Le président Nicolas Sarkozy n'apprécie pas les manifestants. Et il n'hésite pas à sanctionner les responsables de l'État français qui s'avisent de les laisser l'approcher de trop près lors de ses sorties publiques.

Il en a donné une nouvelle illustration fin janvier en obtenant la mutation du préfet de la Manche, Jean Charbonniaud, et du directeur de la sécurité publique, Philippe Bourgade, après un passage mouvementé dans le village de Saint-Lô où il s'était rendu pour une brève allocution.

« Qu'est-ce qui s'est passé de grave ? Pas grand-chose si ce n'est que le président a entendu des manifestants le siffler », a résumé M. Bourgade.

Exceptionnellement, plusieurs élus locaux de l'UMP, parti du président, ont critiqué ces mutations, parlant d'un « caprice d'État » tandis que les opposants politiques du président dénonçaient « le fait du prince ».

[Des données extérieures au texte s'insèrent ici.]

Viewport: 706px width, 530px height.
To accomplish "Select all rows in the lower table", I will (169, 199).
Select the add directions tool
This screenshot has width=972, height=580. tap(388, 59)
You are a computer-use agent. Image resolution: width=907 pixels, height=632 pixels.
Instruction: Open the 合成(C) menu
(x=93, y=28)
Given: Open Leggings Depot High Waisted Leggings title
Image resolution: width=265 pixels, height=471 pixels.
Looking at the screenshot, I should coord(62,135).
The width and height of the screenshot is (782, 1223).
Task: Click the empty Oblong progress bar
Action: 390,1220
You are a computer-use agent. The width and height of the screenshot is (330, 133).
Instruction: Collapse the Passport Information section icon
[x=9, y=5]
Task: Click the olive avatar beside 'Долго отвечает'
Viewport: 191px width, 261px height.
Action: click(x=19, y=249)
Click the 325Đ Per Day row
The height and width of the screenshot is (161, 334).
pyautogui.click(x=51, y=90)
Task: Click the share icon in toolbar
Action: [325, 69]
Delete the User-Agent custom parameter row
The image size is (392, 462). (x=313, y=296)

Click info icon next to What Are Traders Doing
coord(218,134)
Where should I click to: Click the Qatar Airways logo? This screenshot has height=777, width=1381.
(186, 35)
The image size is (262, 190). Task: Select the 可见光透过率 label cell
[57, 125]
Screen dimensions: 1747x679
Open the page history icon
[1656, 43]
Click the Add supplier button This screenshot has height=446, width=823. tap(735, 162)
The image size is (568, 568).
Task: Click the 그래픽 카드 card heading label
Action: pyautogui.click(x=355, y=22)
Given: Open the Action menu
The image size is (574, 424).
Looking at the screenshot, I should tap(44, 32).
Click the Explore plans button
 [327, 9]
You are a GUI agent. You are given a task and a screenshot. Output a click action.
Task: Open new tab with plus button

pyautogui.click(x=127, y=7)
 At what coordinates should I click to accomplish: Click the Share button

Une polémique similaire avait suivi l'année dernière le renvoi du plus haut responsable policier de Corse, survenu après que des militants nationalistes de l'île eurent envahi le domaine du comédien Christian Clavier, ami de longue date du chef d'État.

La quasi-totalité des préfets remplacés

Le directeur de l'Observatoire de la vie politique et parlementaire, Denys Pouillard, souligne que Nicolas Sarkozy a remplacé depuis son entrée en fonction en avril 2007 la quasi-totalité des préfets en poste au pays. Rappelons qu'un préfet est un haut fonctionnaire représentant l'État pour une région ou un département donné. Il est notamment responsable, à ce titre, de la sécurité.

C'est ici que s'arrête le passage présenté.